Pacific Islanders Club welcomes all to 14th annual Lu’au

Voyage through the Hawaiian islands in celebration of Asian Pacific American Heritage Month. The Pacific Islanders Club has organized its annual Lu’au event for all Portland State students to enjoy and appreciate the culture of the eight islands. The event will take place at 4:30 p.m. on May 14 at the PSU Peter W. Stott Center.

The Lu’au includes many different pieces, including vendors selling merchandise, as well as shaved ice and photo booths. A more ceremonial practice, the Kava Circle, will also take place.

“Kava is a native plant to the Western Pacific Islands,” said Xylia Lydgate, coordinator for the Lu’au. “They crush the Kava root and make a drink out of it and pass it around the group.”

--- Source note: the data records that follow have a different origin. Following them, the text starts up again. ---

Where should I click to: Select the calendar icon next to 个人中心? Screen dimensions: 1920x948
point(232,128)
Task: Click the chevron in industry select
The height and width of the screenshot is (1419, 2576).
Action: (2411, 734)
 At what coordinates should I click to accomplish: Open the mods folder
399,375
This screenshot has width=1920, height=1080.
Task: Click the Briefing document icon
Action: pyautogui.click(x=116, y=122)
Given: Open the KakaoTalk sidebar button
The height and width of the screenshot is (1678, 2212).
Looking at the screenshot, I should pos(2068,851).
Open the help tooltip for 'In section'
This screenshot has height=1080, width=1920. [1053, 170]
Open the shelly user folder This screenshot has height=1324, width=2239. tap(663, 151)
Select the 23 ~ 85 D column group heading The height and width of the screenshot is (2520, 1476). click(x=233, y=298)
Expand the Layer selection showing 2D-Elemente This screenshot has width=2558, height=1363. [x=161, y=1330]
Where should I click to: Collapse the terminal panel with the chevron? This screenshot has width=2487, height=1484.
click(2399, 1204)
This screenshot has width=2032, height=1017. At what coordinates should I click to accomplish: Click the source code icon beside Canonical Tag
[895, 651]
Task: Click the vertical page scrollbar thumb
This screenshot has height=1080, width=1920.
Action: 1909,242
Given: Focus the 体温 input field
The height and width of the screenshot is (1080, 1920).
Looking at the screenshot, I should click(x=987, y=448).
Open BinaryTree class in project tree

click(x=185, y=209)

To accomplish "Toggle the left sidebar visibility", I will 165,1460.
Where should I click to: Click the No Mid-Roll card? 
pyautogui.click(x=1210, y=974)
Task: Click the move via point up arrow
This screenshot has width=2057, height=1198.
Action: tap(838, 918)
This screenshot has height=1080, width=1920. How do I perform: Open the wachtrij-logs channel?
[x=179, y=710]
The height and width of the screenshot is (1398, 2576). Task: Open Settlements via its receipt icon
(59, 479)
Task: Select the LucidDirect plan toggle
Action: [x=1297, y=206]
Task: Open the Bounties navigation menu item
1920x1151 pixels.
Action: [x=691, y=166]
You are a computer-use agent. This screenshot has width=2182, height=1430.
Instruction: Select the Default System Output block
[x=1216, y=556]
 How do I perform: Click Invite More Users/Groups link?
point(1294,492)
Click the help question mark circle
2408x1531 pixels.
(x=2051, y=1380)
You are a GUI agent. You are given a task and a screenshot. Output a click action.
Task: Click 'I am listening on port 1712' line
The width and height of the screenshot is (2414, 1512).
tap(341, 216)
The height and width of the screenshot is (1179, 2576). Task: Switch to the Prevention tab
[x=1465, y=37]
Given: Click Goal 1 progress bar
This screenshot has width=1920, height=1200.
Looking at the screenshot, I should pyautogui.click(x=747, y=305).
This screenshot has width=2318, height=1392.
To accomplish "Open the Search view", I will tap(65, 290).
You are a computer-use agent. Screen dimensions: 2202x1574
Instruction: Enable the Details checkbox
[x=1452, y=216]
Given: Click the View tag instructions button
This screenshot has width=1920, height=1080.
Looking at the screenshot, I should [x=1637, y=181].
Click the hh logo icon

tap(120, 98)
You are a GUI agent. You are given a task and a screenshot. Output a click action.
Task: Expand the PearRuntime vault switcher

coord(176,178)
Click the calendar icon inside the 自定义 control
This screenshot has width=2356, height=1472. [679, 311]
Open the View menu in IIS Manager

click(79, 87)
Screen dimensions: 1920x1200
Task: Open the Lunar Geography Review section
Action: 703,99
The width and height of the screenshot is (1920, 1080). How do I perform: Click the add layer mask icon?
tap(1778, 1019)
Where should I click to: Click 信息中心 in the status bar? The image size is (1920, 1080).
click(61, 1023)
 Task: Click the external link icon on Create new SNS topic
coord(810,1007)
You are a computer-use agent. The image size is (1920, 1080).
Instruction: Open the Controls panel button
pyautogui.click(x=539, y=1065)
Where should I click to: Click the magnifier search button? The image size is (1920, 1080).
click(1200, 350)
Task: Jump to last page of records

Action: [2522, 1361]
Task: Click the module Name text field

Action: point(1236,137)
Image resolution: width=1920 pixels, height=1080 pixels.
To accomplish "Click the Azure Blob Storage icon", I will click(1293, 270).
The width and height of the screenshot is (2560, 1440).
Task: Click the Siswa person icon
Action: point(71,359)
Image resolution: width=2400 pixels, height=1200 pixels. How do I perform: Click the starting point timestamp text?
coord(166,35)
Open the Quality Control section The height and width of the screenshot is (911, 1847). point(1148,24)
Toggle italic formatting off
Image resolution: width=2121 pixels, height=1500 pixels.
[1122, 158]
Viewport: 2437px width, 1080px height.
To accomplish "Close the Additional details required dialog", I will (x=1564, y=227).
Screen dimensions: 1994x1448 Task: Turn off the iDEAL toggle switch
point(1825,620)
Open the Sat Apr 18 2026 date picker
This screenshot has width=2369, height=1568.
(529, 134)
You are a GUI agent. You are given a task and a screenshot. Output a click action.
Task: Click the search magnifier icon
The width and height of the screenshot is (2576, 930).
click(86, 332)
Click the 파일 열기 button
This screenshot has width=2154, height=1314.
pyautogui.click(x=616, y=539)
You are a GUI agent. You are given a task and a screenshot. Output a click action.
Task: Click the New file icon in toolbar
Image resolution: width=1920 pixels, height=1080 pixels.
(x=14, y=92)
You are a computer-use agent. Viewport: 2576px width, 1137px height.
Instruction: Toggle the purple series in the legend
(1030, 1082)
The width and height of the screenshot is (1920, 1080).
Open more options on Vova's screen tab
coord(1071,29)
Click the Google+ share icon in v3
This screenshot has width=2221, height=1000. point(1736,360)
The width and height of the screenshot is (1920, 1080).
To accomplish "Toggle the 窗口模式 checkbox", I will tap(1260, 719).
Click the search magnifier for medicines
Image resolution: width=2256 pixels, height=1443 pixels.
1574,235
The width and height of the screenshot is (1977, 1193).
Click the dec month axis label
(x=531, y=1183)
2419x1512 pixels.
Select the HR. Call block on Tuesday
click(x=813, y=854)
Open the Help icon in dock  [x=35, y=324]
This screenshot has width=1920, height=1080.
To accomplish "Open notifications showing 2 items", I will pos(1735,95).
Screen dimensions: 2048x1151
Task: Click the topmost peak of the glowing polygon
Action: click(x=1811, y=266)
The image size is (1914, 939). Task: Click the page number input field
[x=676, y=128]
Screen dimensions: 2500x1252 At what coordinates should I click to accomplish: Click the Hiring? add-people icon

The main event of the night begins at 6:30 p.m. The performance will consist of traditional dances from every island that the native advisers choreographed.

“It’s very representative of the culture,” Lydgate said. “The music is from that island too. [Attendees] get to see how we celebrate the islands through dance.”

President Jessel Galiza also elaborated about the main show. “It’s to take the guests and give them the experience of what it’s like to be there. We teach them all of our customs and our ways of doing things.”

Lu’au means gathering or celebration, and that’s what the Pacific Islanders Club is trying to convey with their Lu’au—a sense of welcoming all backgrounds to their culture.

The event promotes the individualistic aspects of each island’s unique culture. Galiza is excited for audiences to learn the differences of the islands and become more educated about the heritage.

“[There is a] specific topic for each island,” Galiza said. “Depending on the island it can either focus on the dances or that particular country’s state flower, or something about the island’s traditions.”

Galiza also hopes that the event can help break the stereotypes many people have about the islands. “I don’t want people to think about grass skirts or the way they pronounce words,” Galiza said. “Kind of like cultural appropriation.”

Both Lydgate and Galiza were born in Hawaii and joined the club because it offered a representation of their culture and home. For anyone interested in joining this social and cultural club, all are welcome.

The club meets every Friday from 3 p.m. to 4 p.m. in the Native American Student and Community Center. It offers a variety of games and activities, as well as workshops such as preparing cultural foods. Anyone can show up to any of the meetings to learn more about the club.

Lydgate wants everyone to know that you don’t have to be a Pacific Islander in order to join.

“[We are] finding ways to reach out into the community,” Lydgate said. “[We want to] make sure that we are welcoming, not just to people from the Pacific Islands, but people from all backgrounds. And we want to make sure we are accessible to the community beyond campus.”

The club also acts as a home away from home for anyone struggling with the transition of moving to a new place. Lydgate and Galiza are aware that Oregon’s way of life is much different than that of the Pacific Islands.

“We offer programs for students and mostly give them [Pacific Islanders] a space where they can come to reach out to if they ever miss home,” Galiza said. “Especially the students.”

For those interested in signing up for the Pacific Islanders Club’s emails or looking for volunteer opportunities, email [email protected]. Tickets for the Lu’au are free to PSU students, $5 for general public and staff, or $8 at the door.